Exercise brief.
Take the data from its first line. Print each line exactly until the line containing "Weihnachtsfeier in Düsseldorf (176, 1500)" has been printed too.

Supplied entries.
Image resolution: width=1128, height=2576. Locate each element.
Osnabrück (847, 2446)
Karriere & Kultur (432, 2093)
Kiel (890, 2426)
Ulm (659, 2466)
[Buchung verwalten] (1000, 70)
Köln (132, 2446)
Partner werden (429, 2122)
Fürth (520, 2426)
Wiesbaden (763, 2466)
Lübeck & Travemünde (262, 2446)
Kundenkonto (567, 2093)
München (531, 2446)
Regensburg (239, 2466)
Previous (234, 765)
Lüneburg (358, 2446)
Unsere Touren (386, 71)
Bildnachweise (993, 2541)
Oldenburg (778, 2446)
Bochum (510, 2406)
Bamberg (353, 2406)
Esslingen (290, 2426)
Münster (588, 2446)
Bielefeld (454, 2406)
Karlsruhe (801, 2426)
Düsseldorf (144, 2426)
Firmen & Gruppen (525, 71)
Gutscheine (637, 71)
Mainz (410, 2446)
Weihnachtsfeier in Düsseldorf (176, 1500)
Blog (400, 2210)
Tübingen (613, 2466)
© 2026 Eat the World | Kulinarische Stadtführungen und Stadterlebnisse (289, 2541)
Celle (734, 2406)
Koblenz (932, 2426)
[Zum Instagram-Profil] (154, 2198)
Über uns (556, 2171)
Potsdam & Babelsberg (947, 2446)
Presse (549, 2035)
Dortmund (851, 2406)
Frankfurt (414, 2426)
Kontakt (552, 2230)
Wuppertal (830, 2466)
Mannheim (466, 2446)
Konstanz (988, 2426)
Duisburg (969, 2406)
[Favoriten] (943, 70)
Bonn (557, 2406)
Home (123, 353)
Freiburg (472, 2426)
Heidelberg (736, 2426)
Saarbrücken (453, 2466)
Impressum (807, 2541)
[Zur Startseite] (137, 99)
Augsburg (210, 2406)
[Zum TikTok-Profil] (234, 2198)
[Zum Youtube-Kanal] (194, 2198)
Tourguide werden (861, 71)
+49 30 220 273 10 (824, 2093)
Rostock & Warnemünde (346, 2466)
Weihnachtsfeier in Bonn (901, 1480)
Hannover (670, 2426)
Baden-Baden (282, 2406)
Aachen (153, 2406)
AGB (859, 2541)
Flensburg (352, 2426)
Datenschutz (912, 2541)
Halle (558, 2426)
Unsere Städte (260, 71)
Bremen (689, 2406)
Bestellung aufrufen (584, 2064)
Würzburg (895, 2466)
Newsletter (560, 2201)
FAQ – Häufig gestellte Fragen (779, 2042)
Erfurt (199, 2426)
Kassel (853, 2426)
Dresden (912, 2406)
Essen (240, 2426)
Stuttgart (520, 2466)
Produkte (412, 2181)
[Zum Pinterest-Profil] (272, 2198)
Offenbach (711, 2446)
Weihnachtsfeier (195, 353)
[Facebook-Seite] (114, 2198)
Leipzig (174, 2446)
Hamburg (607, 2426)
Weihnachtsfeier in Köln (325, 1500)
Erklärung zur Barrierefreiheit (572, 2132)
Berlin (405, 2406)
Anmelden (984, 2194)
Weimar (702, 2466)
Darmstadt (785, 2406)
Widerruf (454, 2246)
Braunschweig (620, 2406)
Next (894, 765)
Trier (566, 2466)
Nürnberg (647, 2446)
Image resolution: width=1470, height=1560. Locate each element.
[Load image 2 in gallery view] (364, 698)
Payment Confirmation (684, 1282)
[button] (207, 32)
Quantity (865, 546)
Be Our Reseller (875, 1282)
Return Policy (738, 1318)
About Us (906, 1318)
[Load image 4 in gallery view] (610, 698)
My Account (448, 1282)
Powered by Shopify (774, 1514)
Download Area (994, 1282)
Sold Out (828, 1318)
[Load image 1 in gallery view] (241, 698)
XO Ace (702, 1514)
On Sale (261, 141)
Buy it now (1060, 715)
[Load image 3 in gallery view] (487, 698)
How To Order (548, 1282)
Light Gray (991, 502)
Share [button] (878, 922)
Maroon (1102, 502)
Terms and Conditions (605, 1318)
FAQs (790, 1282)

Result for this task.
Image resolution: width=1128, height=2576. Locate each element.
Osnabrück (847, 2446)
Karriere & Kultur (432, 2093)
Kiel (890, 2426)
Ulm (659, 2466)
[Buchung verwalten] (1000, 70)
Köln (132, 2446)
Partner werden (429, 2122)
Fürth (520, 2426)
Wiesbaden (763, 2466)
Lübeck & Travemünde (262, 2446)
Kundenkonto (567, 2093)
München (531, 2446)
Regensburg (239, 2466)
Previous (234, 765)
Lüneburg (358, 2446)
Unsere Touren (386, 71)
Bildnachweise (993, 2541)
Oldenburg (778, 2446)
Bochum (510, 2406)
Bamberg (353, 2406)
Esslingen (290, 2426)
Münster (588, 2446)
Bielefeld (454, 2406)
Karlsruhe (801, 2426)
Düsseldorf (144, 2426)
Firmen & Gruppen (525, 71)
Gutscheine (637, 71)
Mainz (410, 2446)
Weihnachtsfeier in Düsseldorf (176, 1500)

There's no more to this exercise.